DIRECTIONS FOR THIS TASK -> Each entry below must appear in the answer exactly as written.

BEGIN

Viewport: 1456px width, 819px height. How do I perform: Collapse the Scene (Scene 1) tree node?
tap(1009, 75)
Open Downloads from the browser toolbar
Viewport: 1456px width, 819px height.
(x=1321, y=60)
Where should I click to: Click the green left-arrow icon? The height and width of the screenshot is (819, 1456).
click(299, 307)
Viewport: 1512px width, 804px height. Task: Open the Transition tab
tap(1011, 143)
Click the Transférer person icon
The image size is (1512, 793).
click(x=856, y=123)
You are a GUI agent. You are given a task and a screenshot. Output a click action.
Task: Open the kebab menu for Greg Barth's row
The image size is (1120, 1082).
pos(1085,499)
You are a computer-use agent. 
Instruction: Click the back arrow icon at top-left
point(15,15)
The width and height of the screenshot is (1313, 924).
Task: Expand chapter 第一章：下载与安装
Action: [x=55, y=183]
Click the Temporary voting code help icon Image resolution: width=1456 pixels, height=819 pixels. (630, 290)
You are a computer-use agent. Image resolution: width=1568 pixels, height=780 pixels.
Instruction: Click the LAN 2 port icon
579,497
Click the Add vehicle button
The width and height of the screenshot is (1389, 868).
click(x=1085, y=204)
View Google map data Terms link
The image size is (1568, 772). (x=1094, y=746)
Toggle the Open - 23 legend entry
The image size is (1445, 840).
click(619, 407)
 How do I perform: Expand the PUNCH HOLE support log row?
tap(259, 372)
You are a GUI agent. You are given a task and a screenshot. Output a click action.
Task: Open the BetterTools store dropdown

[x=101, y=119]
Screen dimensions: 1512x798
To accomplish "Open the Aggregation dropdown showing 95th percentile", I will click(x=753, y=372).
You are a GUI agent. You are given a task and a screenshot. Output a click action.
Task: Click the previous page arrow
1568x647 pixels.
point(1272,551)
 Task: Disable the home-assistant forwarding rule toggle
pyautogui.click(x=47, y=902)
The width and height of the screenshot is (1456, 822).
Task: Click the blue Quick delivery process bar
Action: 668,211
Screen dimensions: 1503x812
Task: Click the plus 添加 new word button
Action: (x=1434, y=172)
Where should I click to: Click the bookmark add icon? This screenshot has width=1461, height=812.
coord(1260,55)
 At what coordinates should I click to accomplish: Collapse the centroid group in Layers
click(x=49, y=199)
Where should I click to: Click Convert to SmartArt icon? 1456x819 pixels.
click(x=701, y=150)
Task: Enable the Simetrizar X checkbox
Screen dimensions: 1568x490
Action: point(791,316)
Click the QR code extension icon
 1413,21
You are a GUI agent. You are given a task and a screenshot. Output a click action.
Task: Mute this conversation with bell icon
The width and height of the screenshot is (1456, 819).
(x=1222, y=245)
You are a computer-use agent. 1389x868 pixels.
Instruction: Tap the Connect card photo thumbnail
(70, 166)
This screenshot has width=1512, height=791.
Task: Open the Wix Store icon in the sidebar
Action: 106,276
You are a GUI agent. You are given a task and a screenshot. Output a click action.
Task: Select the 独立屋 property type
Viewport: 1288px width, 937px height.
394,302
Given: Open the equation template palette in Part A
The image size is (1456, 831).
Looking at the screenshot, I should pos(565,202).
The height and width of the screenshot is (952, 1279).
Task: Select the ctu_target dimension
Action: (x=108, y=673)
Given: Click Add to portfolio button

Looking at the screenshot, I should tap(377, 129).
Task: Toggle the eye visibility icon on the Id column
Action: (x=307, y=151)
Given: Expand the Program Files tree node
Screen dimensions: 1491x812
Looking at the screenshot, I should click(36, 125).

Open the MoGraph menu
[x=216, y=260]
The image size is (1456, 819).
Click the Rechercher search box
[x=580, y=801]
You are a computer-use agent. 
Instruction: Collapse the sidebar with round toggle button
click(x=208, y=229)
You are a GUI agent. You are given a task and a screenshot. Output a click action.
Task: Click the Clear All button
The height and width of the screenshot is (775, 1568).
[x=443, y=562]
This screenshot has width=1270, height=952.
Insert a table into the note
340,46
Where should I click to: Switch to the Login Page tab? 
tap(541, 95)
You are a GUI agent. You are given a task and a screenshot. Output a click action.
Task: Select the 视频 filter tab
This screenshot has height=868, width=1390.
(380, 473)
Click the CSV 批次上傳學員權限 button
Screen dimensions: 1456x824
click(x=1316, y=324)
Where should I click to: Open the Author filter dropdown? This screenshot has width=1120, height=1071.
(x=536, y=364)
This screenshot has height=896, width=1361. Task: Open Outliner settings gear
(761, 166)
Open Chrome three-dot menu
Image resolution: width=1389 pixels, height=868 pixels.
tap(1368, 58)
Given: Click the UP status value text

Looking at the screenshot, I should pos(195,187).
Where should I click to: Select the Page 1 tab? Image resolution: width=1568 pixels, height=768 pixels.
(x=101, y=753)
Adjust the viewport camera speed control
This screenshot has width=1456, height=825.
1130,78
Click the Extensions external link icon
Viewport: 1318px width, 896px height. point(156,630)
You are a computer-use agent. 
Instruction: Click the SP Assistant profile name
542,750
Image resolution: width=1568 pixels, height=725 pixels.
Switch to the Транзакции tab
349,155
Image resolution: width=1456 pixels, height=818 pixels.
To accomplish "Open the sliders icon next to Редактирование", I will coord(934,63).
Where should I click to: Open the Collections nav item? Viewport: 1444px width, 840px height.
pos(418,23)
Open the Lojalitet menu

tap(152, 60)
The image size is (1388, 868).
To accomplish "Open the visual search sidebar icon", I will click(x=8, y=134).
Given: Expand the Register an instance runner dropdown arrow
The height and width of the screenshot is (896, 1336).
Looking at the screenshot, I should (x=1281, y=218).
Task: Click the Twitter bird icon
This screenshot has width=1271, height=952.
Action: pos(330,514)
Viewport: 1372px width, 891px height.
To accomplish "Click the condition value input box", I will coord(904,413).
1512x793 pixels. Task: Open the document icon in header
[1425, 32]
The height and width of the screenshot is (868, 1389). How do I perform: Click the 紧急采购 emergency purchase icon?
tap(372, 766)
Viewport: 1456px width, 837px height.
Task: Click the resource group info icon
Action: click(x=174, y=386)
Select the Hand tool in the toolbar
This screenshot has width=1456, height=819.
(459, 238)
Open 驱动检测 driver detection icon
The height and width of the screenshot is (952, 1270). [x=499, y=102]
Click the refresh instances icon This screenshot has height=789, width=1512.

END

YOUR RESPONSE ->
Viewport: 1456px width, 819px height. How do I perform: Collapse the Scene (Scene 1) tree node?
tap(1009, 75)
Open Downloads from the browser toolbar
Viewport: 1456px width, 819px height.
(x=1321, y=60)
Where should I click to: Click the green left-arrow icon? The height and width of the screenshot is (819, 1456).
click(299, 307)
Viewport: 1512px width, 804px height. Task: Open the Transition tab
tap(1011, 143)
Click the Transférer person icon
The image size is (1512, 793).
click(x=856, y=123)
You are a GUI agent. You are given a task and a screenshot. Output a click action.
Task: Open the kebab menu for Greg Barth's row
The image size is (1120, 1082).
pos(1085,499)
You are a computer-use agent. 
Instruction: Click the back arrow icon at top-left
point(15,15)
The width and height of the screenshot is (1313, 924).
Task: Expand chapter 第一章：下载与安装
Action: [x=55, y=183]
Click the Temporary voting code help icon Image resolution: width=1456 pixels, height=819 pixels. (630, 290)
You are a computer-use agent. Image resolution: width=1568 pixels, height=780 pixels.
Instruction: Click the LAN 2 port icon
579,497
Click the Add vehicle button
The width and height of the screenshot is (1389, 868).
click(x=1085, y=204)
View Google map data Terms link
The image size is (1568, 772). (x=1094, y=746)
Toggle the Open - 23 legend entry
The image size is (1445, 840).
click(619, 407)
 How do I perform: Expand the PUNCH HOLE support log row?
tap(259, 372)
You are a GUI agent. You are given a task and a screenshot. Output a click action.
Task: Open the BetterTools store dropdown

[x=101, y=119]
Screen dimensions: 1512x798
To accomplish "Open the Aggregation dropdown showing 95th percentile", I will click(x=753, y=372).
You are a GUI agent. You are given a task and a screenshot. Output a click action.
Task: Click the previous page arrow
1568x647 pixels.
point(1272,551)
 Task: Disable the home-assistant forwarding rule toggle
pyautogui.click(x=47, y=902)
The width and height of the screenshot is (1456, 822).
Task: Click the blue Quick delivery process bar
Action: 668,211
Screen dimensions: 1503x812
Task: Click the plus 添加 new word button
Action: (x=1434, y=172)
Where should I click to: Click the bookmark add icon? This screenshot has width=1461, height=812.
coord(1260,55)
 At what coordinates should I click to accomplish: Collapse the centroid group in Layers
click(x=49, y=199)
Where should I click to: Click Convert to SmartArt icon? 1456x819 pixels.
click(x=701, y=150)
Task: Enable the Simetrizar X checkbox
Screen dimensions: 1568x490
Action: point(791,316)
Click the QR code extension icon
 1413,21
You are a GUI agent. You are given a task and a screenshot. Output a click action.
Task: Mute this conversation with bell icon
The width and height of the screenshot is (1456, 819).
(x=1222, y=245)
You are a computer-use agent. 1389x868 pixels.
Instruction: Tap the Connect card photo thumbnail
(70, 166)
This screenshot has width=1512, height=791.
Task: Open the Wix Store icon in the sidebar
Action: 106,276
You are a GUI agent. You are given a task and a screenshot. Output a click action.
Task: Select the 独立屋 property type
Viewport: 1288px width, 937px height.
394,302
Given: Open the equation template palette in Part A
The image size is (1456, 831).
Looking at the screenshot, I should pos(565,202).
The height and width of the screenshot is (952, 1279).
Task: Select the ctu_target dimension
Action: (x=108, y=673)
Given: Click Add to portfolio button

Looking at the screenshot, I should tap(377, 129).
Task: Toggle the eye visibility icon on the Id column
Action: (x=307, y=151)
Given: Expand the Program Files tree node
Screen dimensions: 1491x812
Looking at the screenshot, I should click(36, 125).

Open the MoGraph menu
[x=216, y=260]
The image size is (1456, 819).
Click the Rechercher search box
[x=580, y=801]
You are a computer-use agent. 
Instruction: Collapse the sidebar with round toggle button
click(x=208, y=229)
You are a GUI agent. You are given a task and a screenshot. Output a click action.
Task: Click the Clear All button
The height and width of the screenshot is (775, 1568).
[x=443, y=562]
This screenshot has width=1270, height=952.
Insert a table into the note
340,46
Where should I click to: Switch to the Login Page tab? 
tap(541, 95)
You are a GUI agent. You are given a task and a screenshot. Output a click action.
Task: Select the 视频 filter tab
This screenshot has height=868, width=1390.
(380, 473)
Click the CSV 批次上傳學員權限 button
Screen dimensions: 1456x824
click(x=1316, y=324)
Where should I click to: Open the Author filter dropdown? This screenshot has width=1120, height=1071.
(x=536, y=364)
This screenshot has height=896, width=1361. Task: Open Outliner settings gear
(761, 166)
Open Chrome three-dot menu
Image resolution: width=1389 pixels, height=868 pixels.
tap(1368, 58)
Given: Click the UP status value text

Looking at the screenshot, I should pos(195,187).
Where should I click to: Select the Page 1 tab? Image resolution: width=1568 pixels, height=768 pixels.
(x=101, y=753)
Adjust the viewport camera speed control
This screenshot has width=1456, height=825.
1130,78
Click the Extensions external link icon
Viewport: 1318px width, 896px height. point(156,630)
You are a computer-use agent. 
Instruction: Click the SP Assistant profile name
542,750
Image resolution: width=1568 pixels, height=725 pixels.
Switch to the Транзакции tab
349,155
Image resolution: width=1456 pixels, height=818 pixels.
To accomplish "Open the sliders icon next to Редактирование", I will coord(934,63).
Where should I click to: Open the Collections nav item? Viewport: 1444px width, 840px height.
pos(418,23)
Open the Lojalitet menu

tap(152, 60)
The image size is (1388, 868).
To accomplish "Open the visual search sidebar icon", I will click(x=8, y=134).
Given: Expand the Register an instance runner dropdown arrow
The height and width of the screenshot is (896, 1336).
Looking at the screenshot, I should (x=1281, y=218).
Task: Click the Twitter bird icon
This screenshot has width=1271, height=952.
Action: pos(330,514)
Viewport: 1372px width, 891px height.
To accomplish "Click the condition value input box", I will coord(904,413).
1512x793 pixels. Task: Open the document icon in header
[1425, 32]
The height and width of the screenshot is (868, 1389). How do I perform: Click the 紧急采购 emergency purchase icon?
tap(372, 766)
Viewport: 1456px width, 837px height.
Task: Click the resource group info icon
Action: click(x=174, y=386)
Select the Hand tool in the toolbar
This screenshot has width=1456, height=819.
(459, 238)
Open 驱动检测 driver detection icon
The height and width of the screenshot is (952, 1270). [x=499, y=102]
Click the refresh instances icon This screenshot has height=789, width=1512.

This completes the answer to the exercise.